Award-Winning Playwright on Channeling Trauma into Art and Healing

Each month, RAINN highlights a member of its National Leadership Council. The NLC is a group of dedicated individuals who have shown their commitment to RAINN’s mission of supporting survivors and ending sexual violence.

This month, RAINN’s Christy Rozek checked in with award-winning playwright, author, showrunner, filmmaker, and producer Katori Hall. Her work includes West End, Tina: The Tina Turner Musical, The Hot Wing King, The Mountaintop, Hurt Village, and P-Valley.

What is the unique role that film, television, and theater play in educating the public about vital issues, such as sexual violence?

 

Stories can be mirrors, and I have seen the power of a story well told on an unsuspecting audience. A reckoning can happen in a black box theatre or on a living room couch within the soul.

It is rare to see stories about sexual violence told with brute honesty yet sensitivity. Some can feel gratuitous, salacious even included more for shock value than for truthful and deep exploration that can illuminate such a harrowing act and make it understandable.

At their best, the inclusion and careful execution of these stories create empathy for survivors and a pathway towards understanding as to why these things happen from the perpetrator’s perspective — monsters can look like angels and that’s the scariest part about this type of violence. It is uncomfortable and necessary to keep telling these stories in order to understand and hopefully prevent.

How has your passion for ending sexual violence influenced your creative work?

I think for me, my passion comes from being a survivor myself. The experience tattoos itself on the mind and heart. It shakes you, reshapes you, sometimes breaks you.

It is from the shards of experience that as an artist you make your art and tell the stories, if not for yourself, then for many like you. One cannot help but to dip your pen in the pond of lived experience and heal yourself and hopefully others in the process. It took me years to fuse life into pretend, but that’s what gives a story its power.

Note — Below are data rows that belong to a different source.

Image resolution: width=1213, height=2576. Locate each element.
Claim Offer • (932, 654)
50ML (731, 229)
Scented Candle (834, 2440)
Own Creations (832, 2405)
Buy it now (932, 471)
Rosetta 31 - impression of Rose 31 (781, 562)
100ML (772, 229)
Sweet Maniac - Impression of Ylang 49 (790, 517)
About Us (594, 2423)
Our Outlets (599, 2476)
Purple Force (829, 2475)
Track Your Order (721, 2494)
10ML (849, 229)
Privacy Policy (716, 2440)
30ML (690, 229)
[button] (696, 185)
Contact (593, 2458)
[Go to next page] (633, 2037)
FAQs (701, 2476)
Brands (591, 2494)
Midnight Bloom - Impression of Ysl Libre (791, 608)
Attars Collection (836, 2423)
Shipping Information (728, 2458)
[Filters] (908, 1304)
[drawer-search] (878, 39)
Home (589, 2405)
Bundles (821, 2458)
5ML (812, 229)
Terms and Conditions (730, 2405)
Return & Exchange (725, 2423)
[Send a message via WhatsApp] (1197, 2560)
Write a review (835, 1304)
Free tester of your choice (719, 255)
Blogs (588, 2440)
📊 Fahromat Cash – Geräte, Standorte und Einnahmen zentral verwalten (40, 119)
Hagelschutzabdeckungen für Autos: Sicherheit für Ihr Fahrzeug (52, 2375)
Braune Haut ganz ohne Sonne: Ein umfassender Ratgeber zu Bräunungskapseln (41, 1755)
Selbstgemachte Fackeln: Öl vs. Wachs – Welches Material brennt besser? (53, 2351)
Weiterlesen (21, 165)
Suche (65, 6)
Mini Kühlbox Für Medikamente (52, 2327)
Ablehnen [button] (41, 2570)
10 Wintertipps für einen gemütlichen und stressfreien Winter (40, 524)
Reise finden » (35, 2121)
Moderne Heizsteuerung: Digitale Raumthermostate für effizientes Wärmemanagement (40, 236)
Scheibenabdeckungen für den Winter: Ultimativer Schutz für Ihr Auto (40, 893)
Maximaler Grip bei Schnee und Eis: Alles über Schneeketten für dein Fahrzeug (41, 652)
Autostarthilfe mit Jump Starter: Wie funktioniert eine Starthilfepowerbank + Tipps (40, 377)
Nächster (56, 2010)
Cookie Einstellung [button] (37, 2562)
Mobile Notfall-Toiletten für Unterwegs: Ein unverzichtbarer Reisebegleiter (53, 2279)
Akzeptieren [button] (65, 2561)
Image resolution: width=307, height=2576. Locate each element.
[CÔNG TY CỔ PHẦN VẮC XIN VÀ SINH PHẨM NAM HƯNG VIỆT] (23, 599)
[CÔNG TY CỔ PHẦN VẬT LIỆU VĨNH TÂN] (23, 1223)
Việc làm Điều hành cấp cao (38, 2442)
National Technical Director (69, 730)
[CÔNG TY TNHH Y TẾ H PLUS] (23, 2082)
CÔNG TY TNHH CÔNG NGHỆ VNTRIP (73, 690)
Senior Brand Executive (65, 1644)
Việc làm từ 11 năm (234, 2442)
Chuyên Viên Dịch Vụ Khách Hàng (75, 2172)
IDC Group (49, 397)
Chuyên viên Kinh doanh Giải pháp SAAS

I am unafraid of telling those hard truths in all of my stories as I myself have been healed by the act of being seen and feeling heard.

What do we need to do as a country to prevent sexual violence?

I remember growing up down south and there being this cone of silence surrounding anything related to my body and sexual experience. Both boys and girls are made to feel ashamed of the things that make us human.

Unfortunately, that shame can feel like a weight to young women, pulling us beneath already troubled waters this society drowns us all in. We are repeatedly told, we do not matter. When we live in a world where a woman is assumed to be less than a man, we think we can do whatever we want to them and their bodies.

But it all starts with affirming worth, not giving worth, women are already worthy. Sexual violence is a symptom of a pervasive stubborn habit of devaluing women, but that value requires we give women equal access to education, equal compensation for equal work, and a justice system that demands accountability and not the performance of it.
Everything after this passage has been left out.